____ DOKUMENTTEXT

06-Integration-Guide.md 11 KB

Integration Guide: Konkrete Code-Änderungen

Dieses Dokument zeigt die exakten Änderungen an den CodeGraph-Quelldateien, die für Pascal/Delphi-Support nötig sind.

1) Dependency installieren

npm install tree-sitter-pascal

2) src/types.ts — Language-Typ erweitern

// Zum Language Union-Type hinzufügen (nach 'liquid'):
export type Language =
  | 'typescript'
  // ...bestehende Sprachen...
  | 'liquid'
  | 'pascal'       // ← NEU
  | 'unknown';

DEFAULT_CONFIG.include erweitern:

include: [
  // ...bestehende Patterns...
  // Liquid (Shopify themes)
  '**/*.liquid',
  // Pascal / Delphi                    ← NEU
  '**/*.pas',
  '**/*.dpr',
  '**/*.dpk',
  '**/*.lpr',
],

3) src/extraction/grammars.ts — Grammar registrieren

grammarLoaders Map:

const grammarLoaders: Record<GrammarLanguage, GrammarLoader> = {
  // ...bestehende Loader...
  dart: () => {
    return require('@sengac/tree-sitter-dart');
  },
  pascal: () => {                       // ← NEU
    // eslint-disable-next-line @typescript-eslint/no-require-imports
    return require('tree-sitter-pascal');
  },
};

EXTENSION_MAP:

export const EXTENSION_MAP: Record<string, Language> = {
  // ...bestehende Mappings...
  '.liquid': 'liquid',
  '.svelte': 'svelte',
  '.pas': 'pascal',                     // ← NEU
  '.dpr': 'pascal',                     // ← NEU
  '.dpk': 'pascal',                     // ← NEU
  '.lpr': 'pascal',                     // ← NEU
};

getLanguageDisplayName():

const names: Record<Language, string> = {
  // ...bestehende Namen...
  liquid: 'Liquid',
  pascal: 'Pascal / Delphi',            // ← NEU
  unknown: 'Unknown',
};

4) src/extraction/tree-sitter.ts — LanguageExtractor

pascal: {
  functionTypes: ['declProc'],          // Top-Level Funktionen/Prozeduren
  classTypes: ['declClass'],            // Klassen, Records, Objects
  methodTypes: ['declProc'],            // Methoden (in Klasse), Konstruktoren, Destruktoren
  interfaceTypes: ['declIntf'],         // Interfaces
  structTypes: [],                      // Records über declClass abgedeckt
  enumTypes: ['declEnum'],              // Aufzählungen
  typeAliasTypes: ['declType'],         // Type-Aliase
  importTypes: ['declUses'],            // uses-Klauseln
  callTypes: ['exprCall'],              // Funktionsaufrufe
  variableTypes: ['declField', 'declConst'], // Felder und Konstanten
  nameField: 'name',
  bodyField: 'body',                    // nur bei defProc (Implementierung)

________
____ DATENSATZ

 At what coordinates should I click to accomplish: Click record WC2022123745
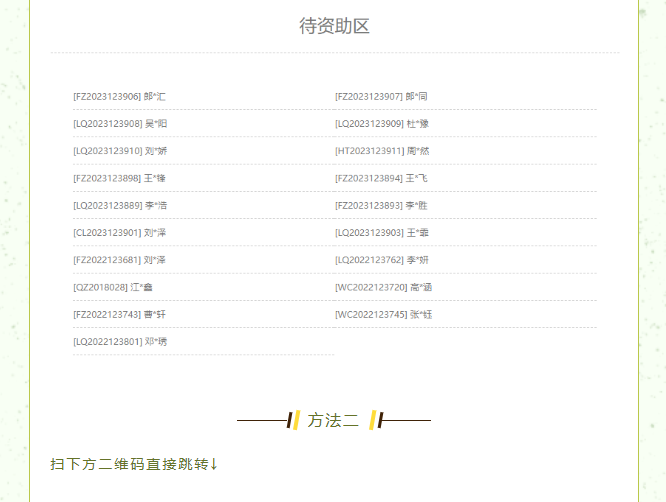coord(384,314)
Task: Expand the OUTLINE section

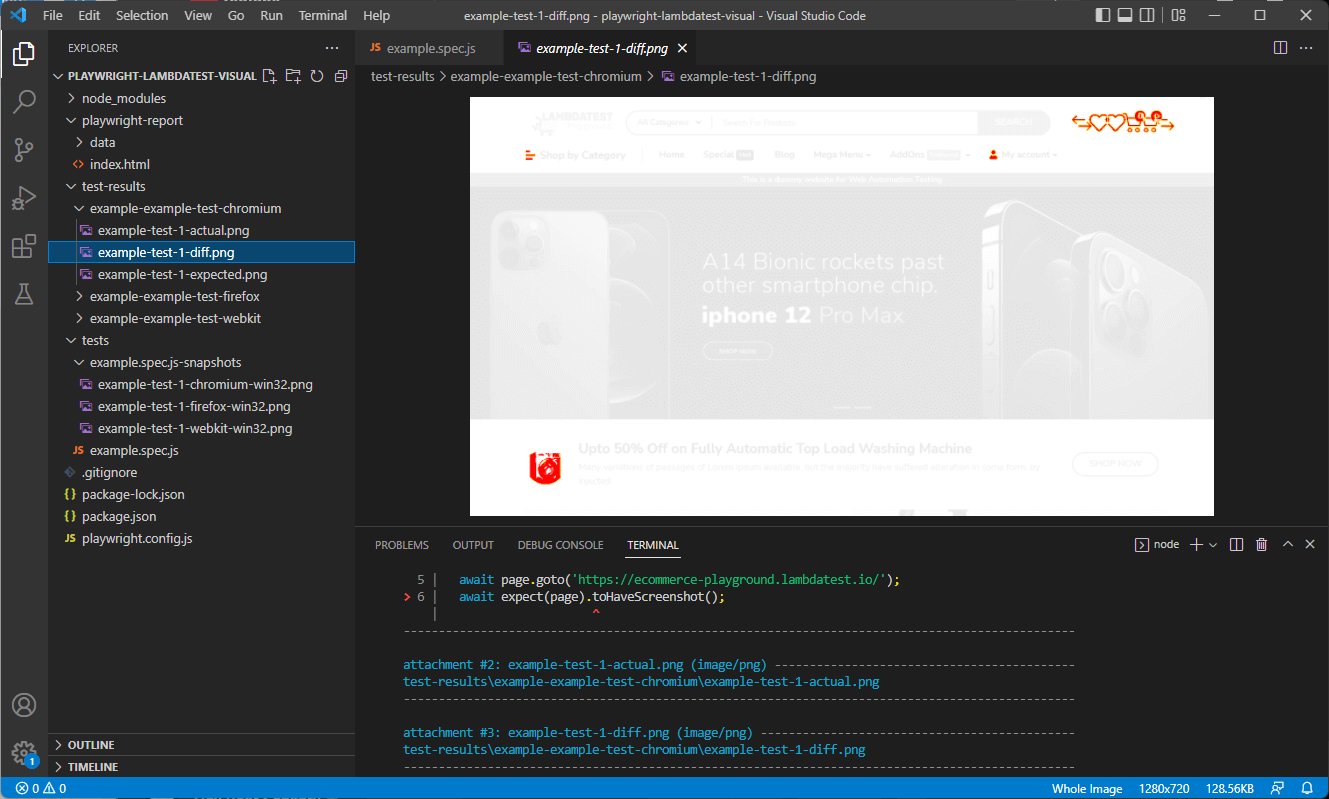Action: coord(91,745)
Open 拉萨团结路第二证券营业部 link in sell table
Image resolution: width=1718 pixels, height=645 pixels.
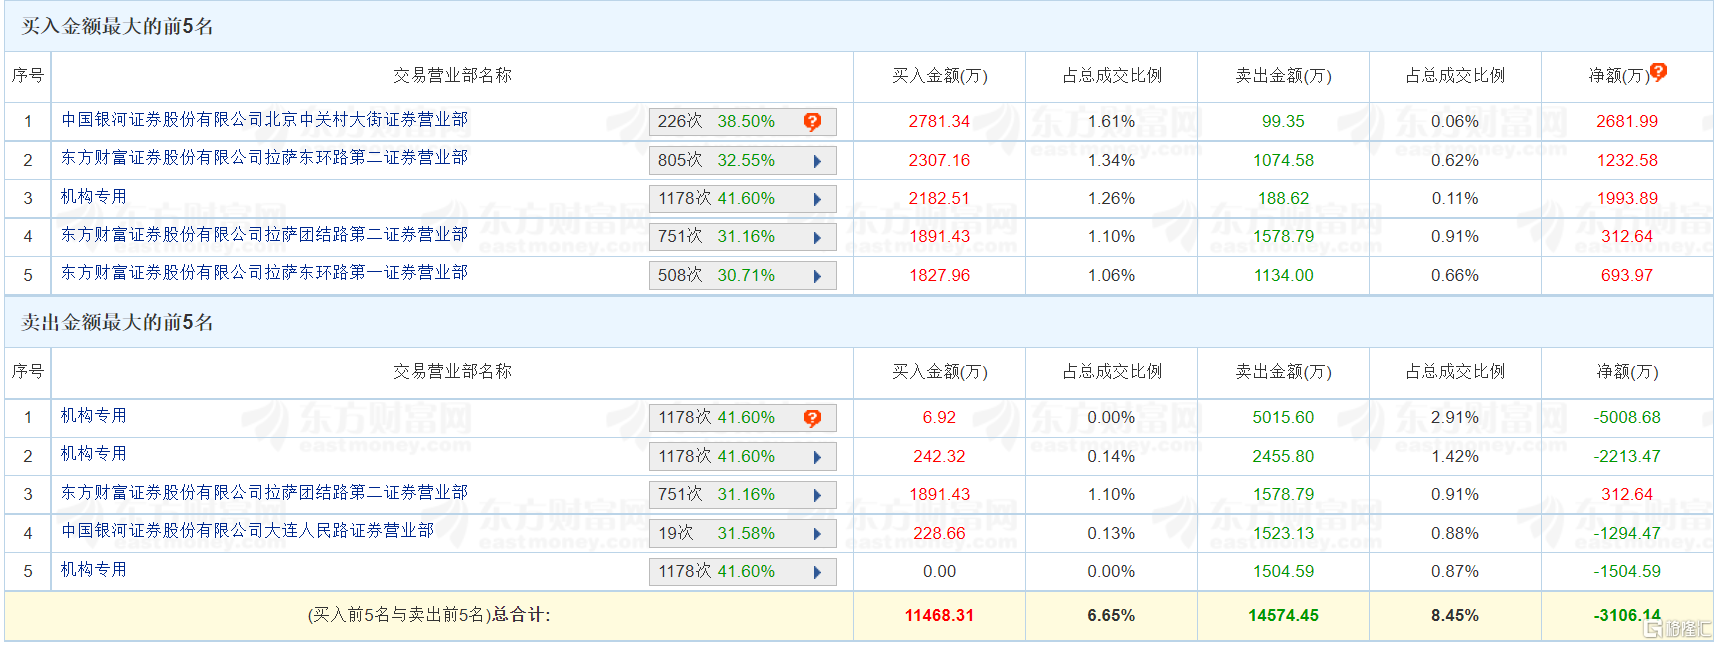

________
____ DATENSATZ

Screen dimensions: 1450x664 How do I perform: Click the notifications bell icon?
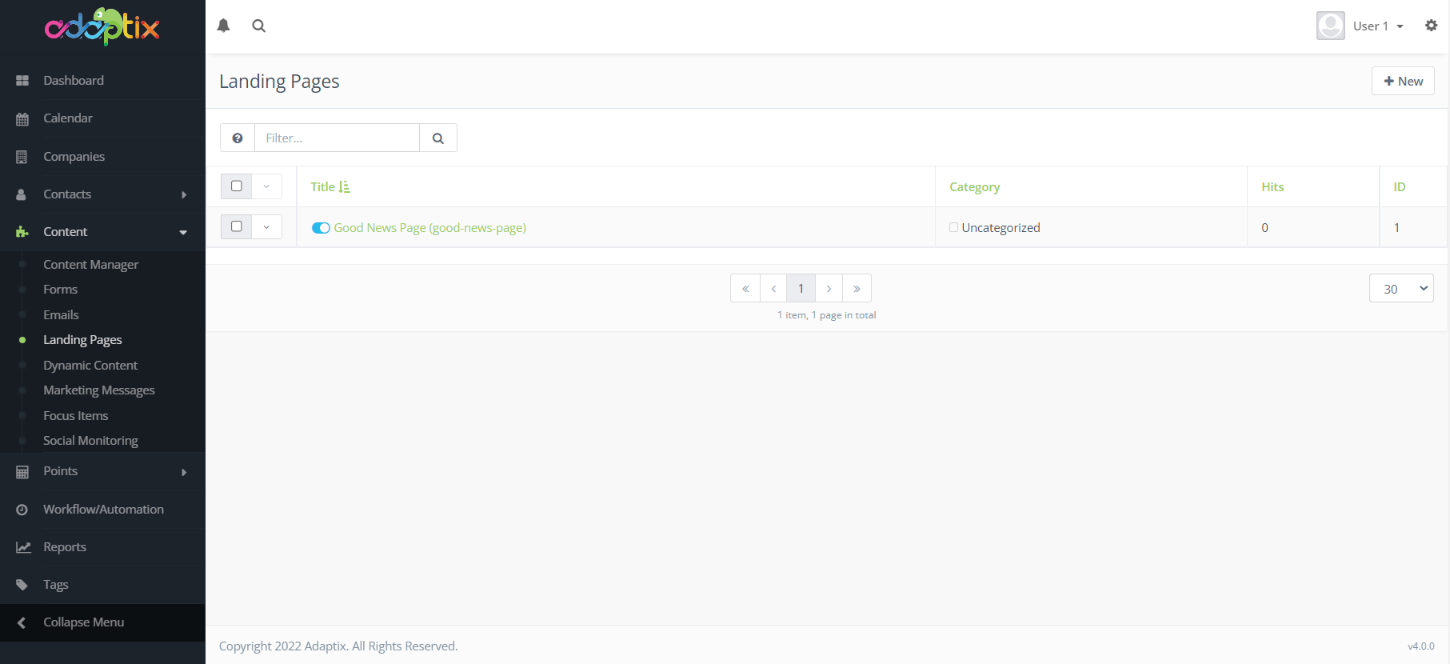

________
____ DATENSATZ

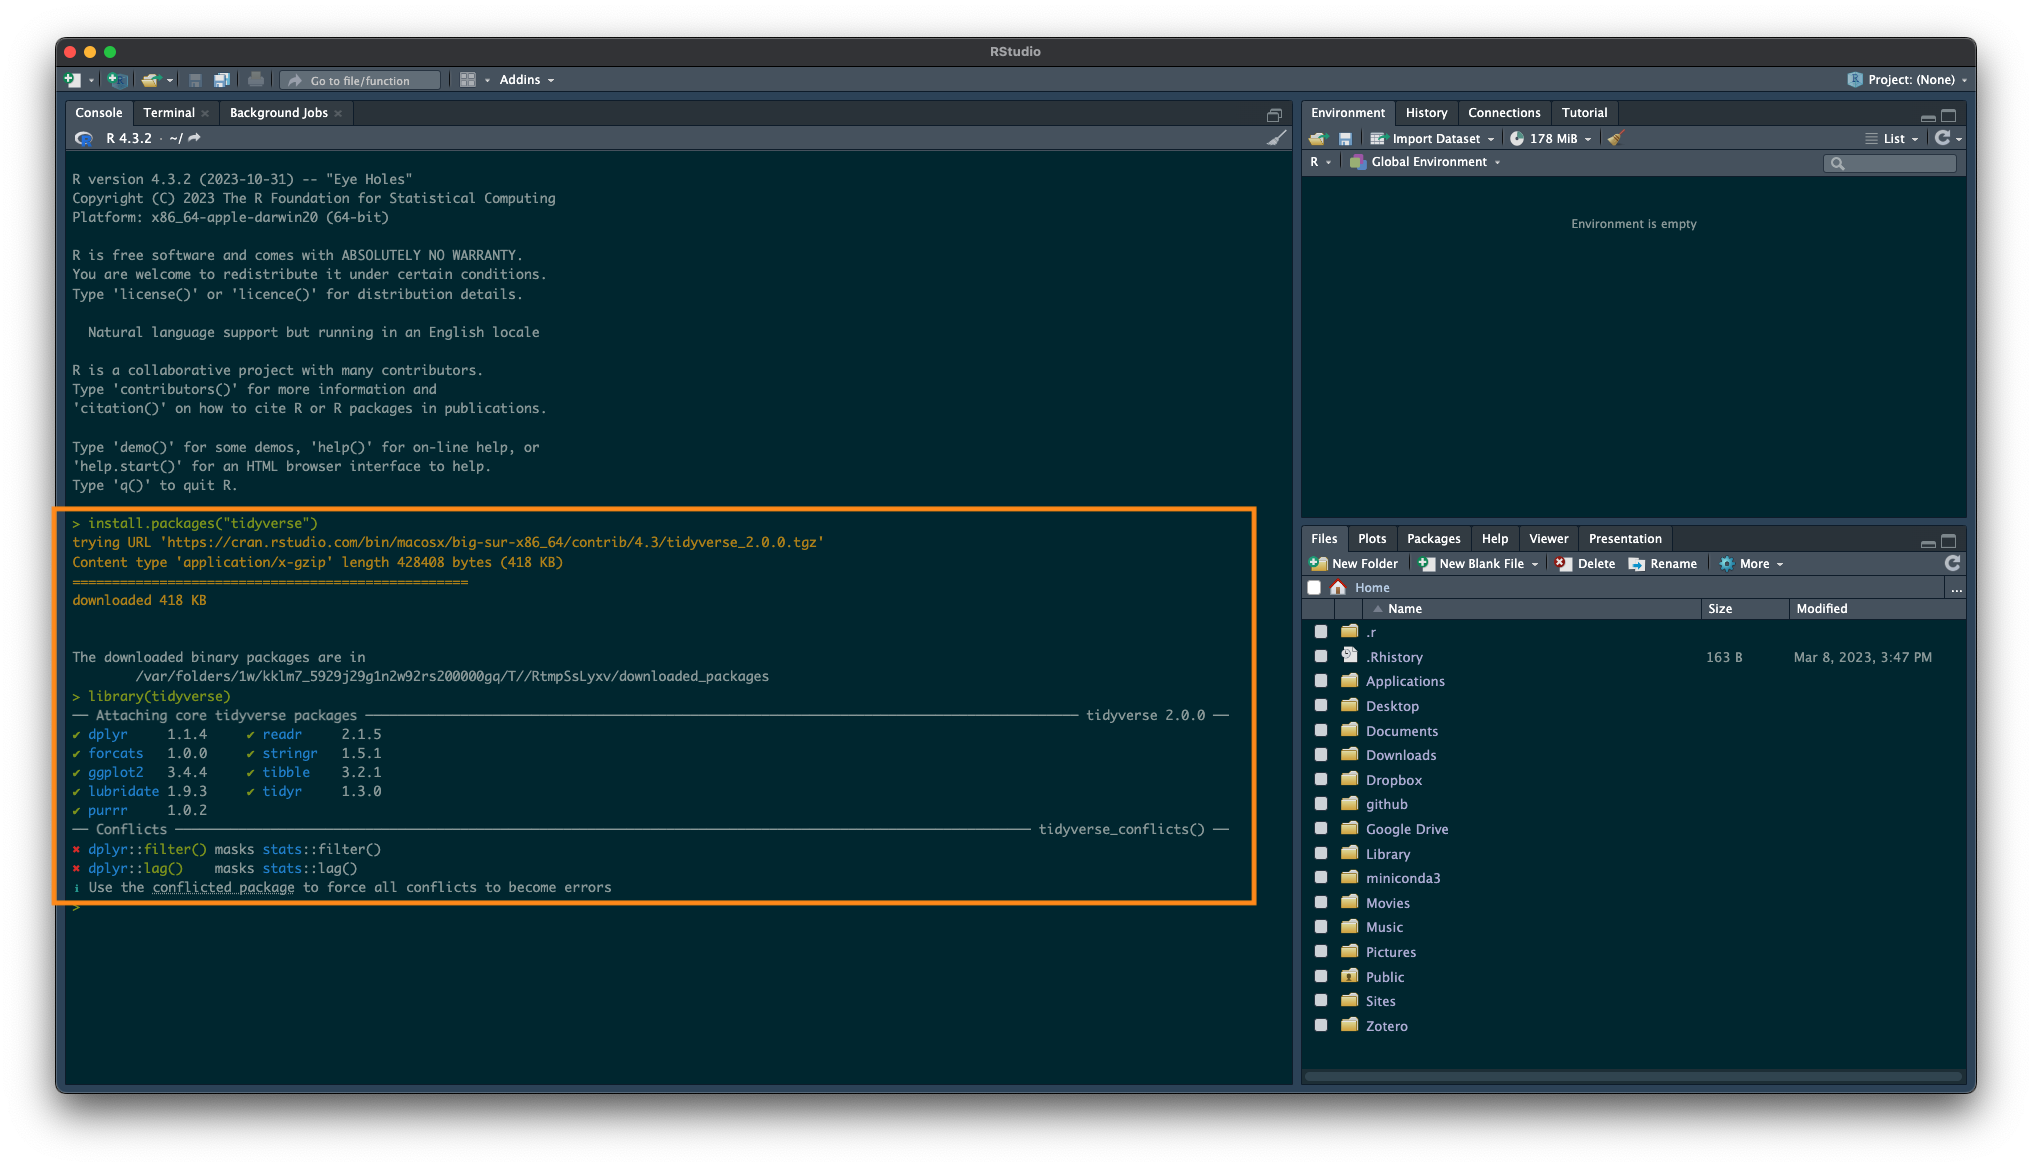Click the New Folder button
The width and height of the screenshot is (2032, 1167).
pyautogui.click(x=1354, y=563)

________

AUFGABEN →
1 > Prüfe, ob die folgenden Aussagen mit der Integrationsanleitung übereinstimmen, und belege jede Antwort mit Ja oder Nein und dem entscheidenden Wortlaut der Anleitung. (a) Die Pascal-Grammatik wird über require('tree-sitter-pascal') geladen. (b) Records haben im LanguageExtractor einen eigenen Eintrag unter structTypes. (c) Die Grammatik wird in src/types.ts registriert.
2 > Gib aus der Integrationsanleitung den Abschnitt von „06-Integration-Guide.md 11 KB“ bis einschließlich „Pascal/Delphi-Support nötig sind.“ wortgetreu wieder.
Stütze dich ausschließlich auf die Integrationsanleitung.

LÖSUNGEN →
1 >
(a) Ja: „return require('tree-sitter-pascal');“
(b) Nein: „structTypes: [],                      // Records über declClass abgedeckt“
(c) Nein: „3) src/extraction/grammars.ts — Grammar registrieren“

2 >
06-Integration-Guide.md 11 KB

Integration Guide: Konkrete Code-Änderungen

Dieses Dokument zeigt die exakten Änderungen an den CodeGraph-Quelldateien, die für Pascal/Delphi-Support nötig sind.